The LiteCoST Framework
The proposed solution, known as the LiteCoST framework, is built upon two key pillars designed to achieve both high accuracy and low latency while utilizing small language models (SLMs).
Pillar 1: Chain-of-Structured-Thought (CoST)
The first pillar introduces a novel Chain-of-Structured-Thought (CoST) template. This schema-aware instruction guides a robust LLM to generate both a step-wise CoST trace and the corresponding structured output. The advantages of this process include:
- Inducing a minimal structure to the data
- Normalizing entities and units for consistency
- Aligning records to ensure accuracy
- Serializing the output for systematic representation
- Verifying and refining the output to yield auditable supervision
Pillar 2: SLM Fine-Tuning
The second pillar focuses on the fine-tuning of compact models. This process involves training the SLMs on LLM-generated CoST data through two distinct stages:
- Supervised Fine-Tuning: This stage focuses on achieving structural alignment.

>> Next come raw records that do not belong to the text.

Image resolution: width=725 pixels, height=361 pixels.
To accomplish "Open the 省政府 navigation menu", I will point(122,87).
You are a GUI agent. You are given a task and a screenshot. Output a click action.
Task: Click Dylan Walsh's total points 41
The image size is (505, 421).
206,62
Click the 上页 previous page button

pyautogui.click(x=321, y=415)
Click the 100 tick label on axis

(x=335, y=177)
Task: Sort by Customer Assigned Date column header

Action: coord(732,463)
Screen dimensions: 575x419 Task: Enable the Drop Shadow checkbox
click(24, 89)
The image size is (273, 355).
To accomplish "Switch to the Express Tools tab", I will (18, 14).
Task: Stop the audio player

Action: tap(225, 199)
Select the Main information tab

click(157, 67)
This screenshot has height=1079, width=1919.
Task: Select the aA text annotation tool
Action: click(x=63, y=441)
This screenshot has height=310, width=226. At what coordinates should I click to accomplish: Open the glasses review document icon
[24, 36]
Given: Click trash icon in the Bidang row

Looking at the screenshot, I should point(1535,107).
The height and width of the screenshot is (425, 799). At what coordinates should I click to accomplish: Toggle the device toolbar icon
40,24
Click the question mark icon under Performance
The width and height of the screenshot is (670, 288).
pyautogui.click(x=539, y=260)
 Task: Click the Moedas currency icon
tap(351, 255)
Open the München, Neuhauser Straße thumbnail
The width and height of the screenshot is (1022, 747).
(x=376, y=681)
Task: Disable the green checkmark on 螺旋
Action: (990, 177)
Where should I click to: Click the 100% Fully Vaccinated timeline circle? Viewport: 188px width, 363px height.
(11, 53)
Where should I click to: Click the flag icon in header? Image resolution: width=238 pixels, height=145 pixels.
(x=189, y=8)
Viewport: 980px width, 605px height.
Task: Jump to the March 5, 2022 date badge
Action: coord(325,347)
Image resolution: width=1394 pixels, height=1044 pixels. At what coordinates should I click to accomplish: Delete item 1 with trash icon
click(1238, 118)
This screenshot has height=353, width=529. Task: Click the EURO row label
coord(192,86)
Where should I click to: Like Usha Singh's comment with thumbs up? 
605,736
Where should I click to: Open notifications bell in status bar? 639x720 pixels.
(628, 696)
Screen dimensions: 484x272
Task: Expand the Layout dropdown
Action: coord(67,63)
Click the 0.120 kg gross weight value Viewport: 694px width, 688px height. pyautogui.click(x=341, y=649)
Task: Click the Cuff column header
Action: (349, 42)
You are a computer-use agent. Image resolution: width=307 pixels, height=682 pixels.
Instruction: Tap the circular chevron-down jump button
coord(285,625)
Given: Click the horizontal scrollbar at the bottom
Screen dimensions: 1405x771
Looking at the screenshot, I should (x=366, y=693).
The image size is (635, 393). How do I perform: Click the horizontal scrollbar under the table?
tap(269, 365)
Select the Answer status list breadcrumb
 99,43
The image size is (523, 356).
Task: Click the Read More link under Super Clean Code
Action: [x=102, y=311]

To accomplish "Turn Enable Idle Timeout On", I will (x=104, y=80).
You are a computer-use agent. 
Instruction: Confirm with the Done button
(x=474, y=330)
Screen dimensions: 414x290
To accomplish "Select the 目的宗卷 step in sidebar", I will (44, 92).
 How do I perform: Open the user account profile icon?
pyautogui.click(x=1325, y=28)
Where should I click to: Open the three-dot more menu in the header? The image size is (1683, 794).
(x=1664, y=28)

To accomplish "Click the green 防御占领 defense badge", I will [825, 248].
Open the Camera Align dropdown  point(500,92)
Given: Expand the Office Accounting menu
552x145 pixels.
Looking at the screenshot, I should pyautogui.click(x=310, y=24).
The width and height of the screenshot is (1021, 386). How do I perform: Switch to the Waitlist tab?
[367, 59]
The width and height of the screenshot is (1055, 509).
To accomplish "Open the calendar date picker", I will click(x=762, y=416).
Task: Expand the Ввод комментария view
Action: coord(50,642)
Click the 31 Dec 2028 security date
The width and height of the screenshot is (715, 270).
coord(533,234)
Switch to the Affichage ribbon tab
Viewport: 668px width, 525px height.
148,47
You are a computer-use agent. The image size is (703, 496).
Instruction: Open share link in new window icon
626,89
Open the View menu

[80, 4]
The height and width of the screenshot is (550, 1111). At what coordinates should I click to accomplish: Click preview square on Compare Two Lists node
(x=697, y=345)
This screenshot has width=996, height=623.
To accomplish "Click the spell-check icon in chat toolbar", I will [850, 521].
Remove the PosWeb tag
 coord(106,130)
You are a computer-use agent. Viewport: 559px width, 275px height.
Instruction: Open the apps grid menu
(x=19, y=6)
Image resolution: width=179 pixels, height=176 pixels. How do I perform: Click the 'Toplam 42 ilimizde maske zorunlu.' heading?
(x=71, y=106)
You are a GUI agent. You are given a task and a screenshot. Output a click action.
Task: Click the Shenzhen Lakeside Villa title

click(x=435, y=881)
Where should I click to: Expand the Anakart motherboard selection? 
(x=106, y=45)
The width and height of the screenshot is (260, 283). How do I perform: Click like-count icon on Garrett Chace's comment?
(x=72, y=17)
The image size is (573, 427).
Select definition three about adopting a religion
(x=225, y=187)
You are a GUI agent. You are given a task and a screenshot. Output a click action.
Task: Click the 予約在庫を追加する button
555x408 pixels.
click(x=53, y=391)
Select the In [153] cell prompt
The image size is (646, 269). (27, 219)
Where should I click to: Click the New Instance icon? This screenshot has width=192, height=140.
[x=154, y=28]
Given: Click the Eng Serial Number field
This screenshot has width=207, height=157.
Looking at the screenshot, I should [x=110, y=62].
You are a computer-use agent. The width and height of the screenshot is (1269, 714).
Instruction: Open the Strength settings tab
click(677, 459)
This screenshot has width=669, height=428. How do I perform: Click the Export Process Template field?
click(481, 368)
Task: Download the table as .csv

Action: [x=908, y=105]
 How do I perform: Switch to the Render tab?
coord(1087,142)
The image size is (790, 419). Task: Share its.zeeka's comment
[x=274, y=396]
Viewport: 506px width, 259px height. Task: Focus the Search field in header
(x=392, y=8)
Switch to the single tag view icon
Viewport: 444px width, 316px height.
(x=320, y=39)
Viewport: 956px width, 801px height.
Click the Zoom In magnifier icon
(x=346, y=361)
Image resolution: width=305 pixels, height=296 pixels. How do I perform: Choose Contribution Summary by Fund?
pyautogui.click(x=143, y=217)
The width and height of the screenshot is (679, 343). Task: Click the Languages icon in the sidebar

- Group Relative Policy Optimization (GRPO): This stage incorporates triple rewards aimed at enhancing answer quality, output format, and process consistency.
Performance and Efficiency
By distilling a structure-first behavior into SLMs, the LiteCoST approach achieves quality comparable to that of LLMs in multi-domain long-document QA tasks. Impressively, this is accomplished using models with sizes of only 3B and 7B parameters. Furthermore, the framework demonstrates a significant performance edge, offering 2 to 4 times lower latency compared to existing models such as GPT-4o and DeepSeek-R1, which have considerably larger parameter counts (671B).
Conclusion
The LiteCoST framework represents a significant advancement in the field of document question answering, blending the strengths of structured reasoning with the efficiency of small language models. As the demand for reliable and efficient document analytics continues to grow, innovations like LiteCoST will play a crucial role in shaping the future of AI-powered data processing.
The code for LiteCoST is available at GitHub – HKUSTDial/LiteCoST.